Following the pattern it established with the Austin City Limits Festival and Lollapalooza, C3 (now owned by the much-reviled Ticketmaster/Live Nation, the subject of anti-trust hearings in the Capitol a mere six years ago) is giving a chunk of the money it’s taking in to repairs at the Mall. Of course, the corporate concert giant is spinning this as altruism: The Mall is in the red for maintenance costs of more than $850 million, and kickbacks to the park include 10 percent of gross ticket sales, concessions, and corporate sponsorships (Miller, State Farm, Red Bull, and Volkswagen—and hey, couldn’t the latter use some good press at the moment?).

But calling the rent for a space that otherwise is not for rent “a charitable contribution” is hardly making a donation from the goodness of one’s heart.
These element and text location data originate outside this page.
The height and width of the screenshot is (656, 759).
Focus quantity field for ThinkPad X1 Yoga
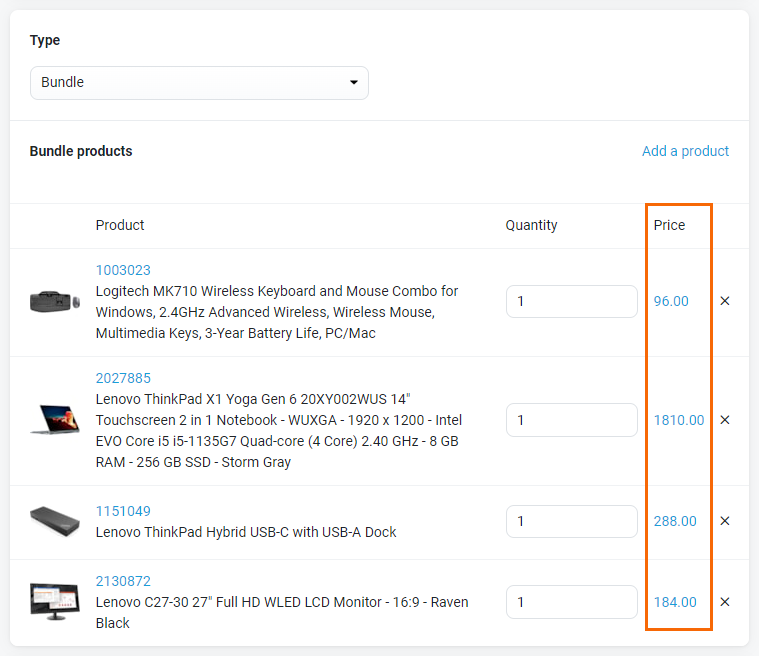tap(572, 420)
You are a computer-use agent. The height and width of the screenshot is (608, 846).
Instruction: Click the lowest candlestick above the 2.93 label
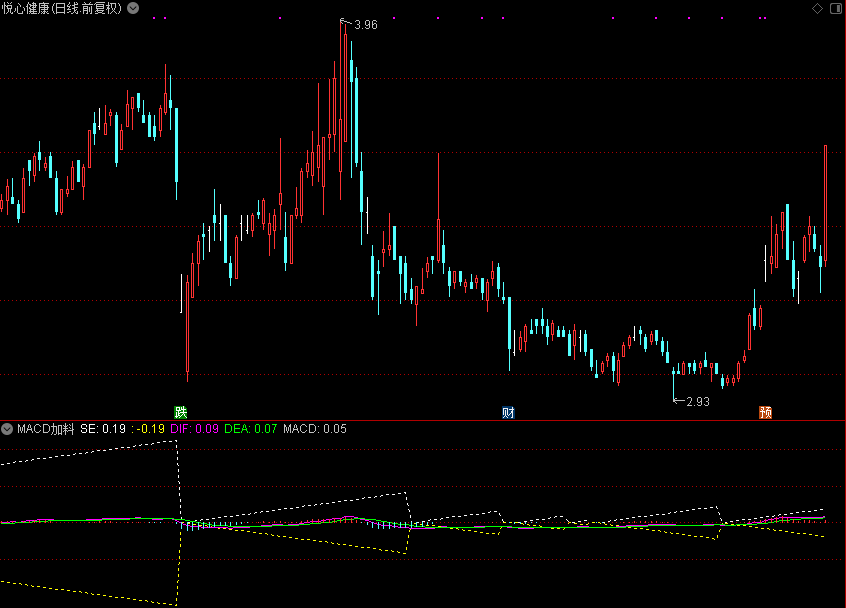tap(673, 376)
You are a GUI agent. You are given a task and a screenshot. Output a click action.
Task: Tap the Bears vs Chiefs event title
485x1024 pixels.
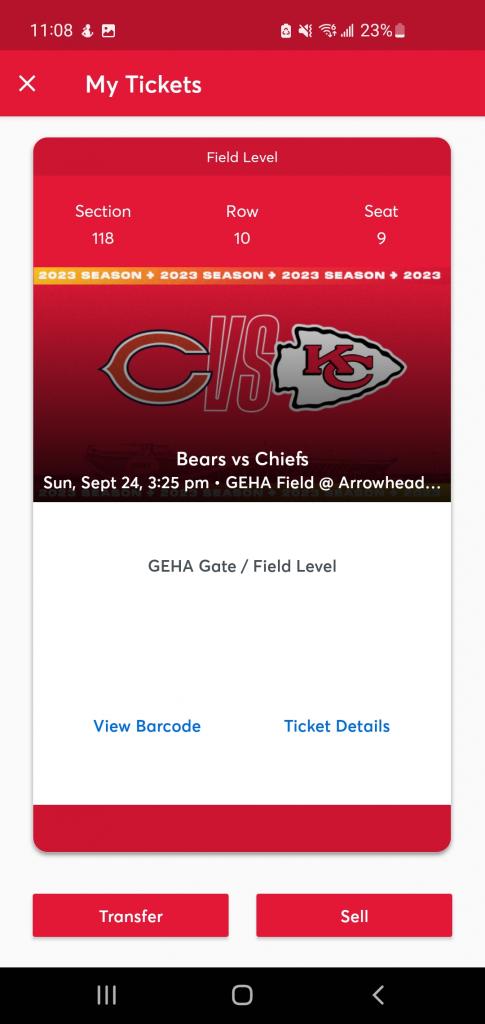tap(242, 459)
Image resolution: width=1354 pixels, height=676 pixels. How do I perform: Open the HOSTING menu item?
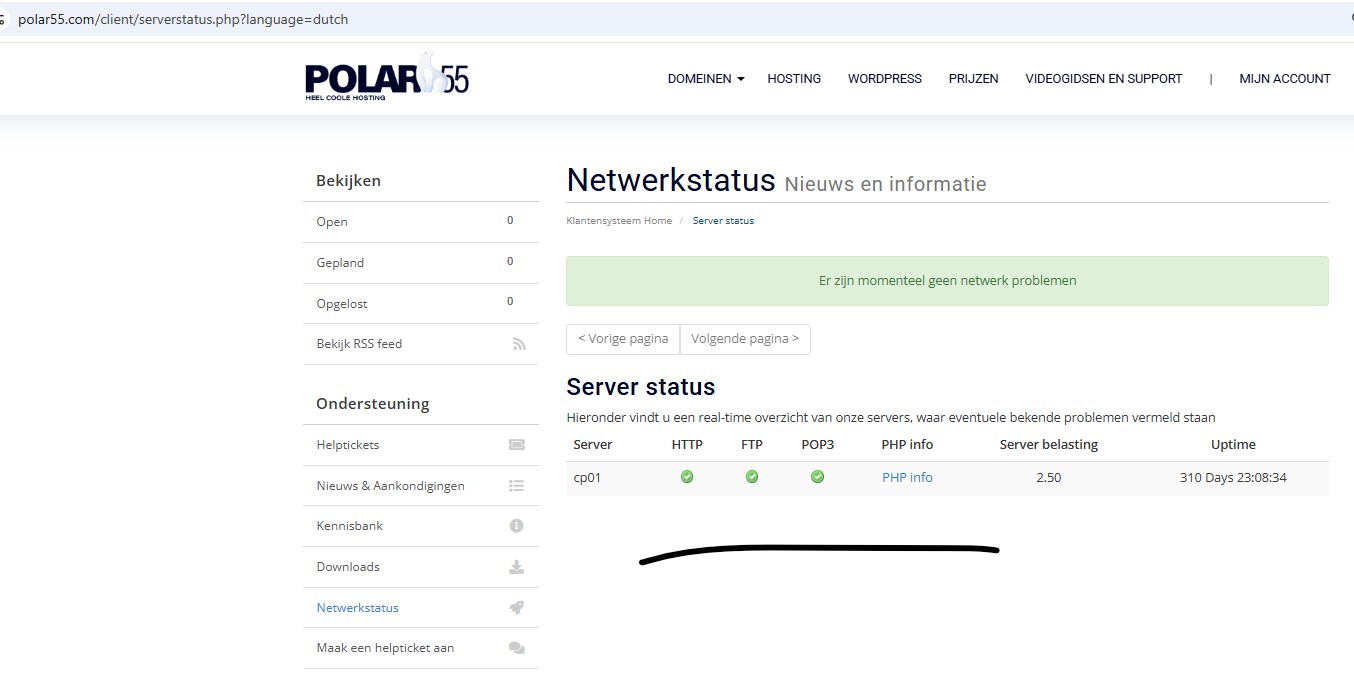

And As C3 majordomo Charlie Jones makes clear, this tax-deductible “contribution” is really an investment in a franchise—one that spits in the face of local indie promoters I.M.P., owners of the 9:30 Club, the way that Lollapalooza dumps on Jam Productions. (Both companies, two of the few remaining regional indies, testified against Live Nation at those aforementioned hearings on the Hill.)

So why is C3 really on the Mall? As in Chicago, it helps to have friends in high places. Noted the Post:

C3 had organized several large events in Washington, including President Obama's inaugurations and the White House Easter Egg Roll. The company also organized Obama’s election-night extravaganza in Chicago’s Grant Park in 2008.

C3 was acquired last year by Live Nation, a multibillion-dollar company. Live Nation’s board members include Ari Emanuel, co-chief executive of the William Morris talent agency and the brother of former Obama chief of staff and current Chicago Mayor Rahm Emanuel.

To be certain, the Post story is not the first time questions have been raised about the concert. Grassroots groups such as Save the Smithsonian Folklife Festival and Punk the National Mall have been challenging the festival and digging into the back-room dealings that made it possible for months, and the Post story makes use of facts that they had to pry loose with voluminous Freedom of Information Act requests when federal parks officials stonewalled them at every turn.

Now there’s some irony. What do you think ol’ Tom Jefferson would say about that?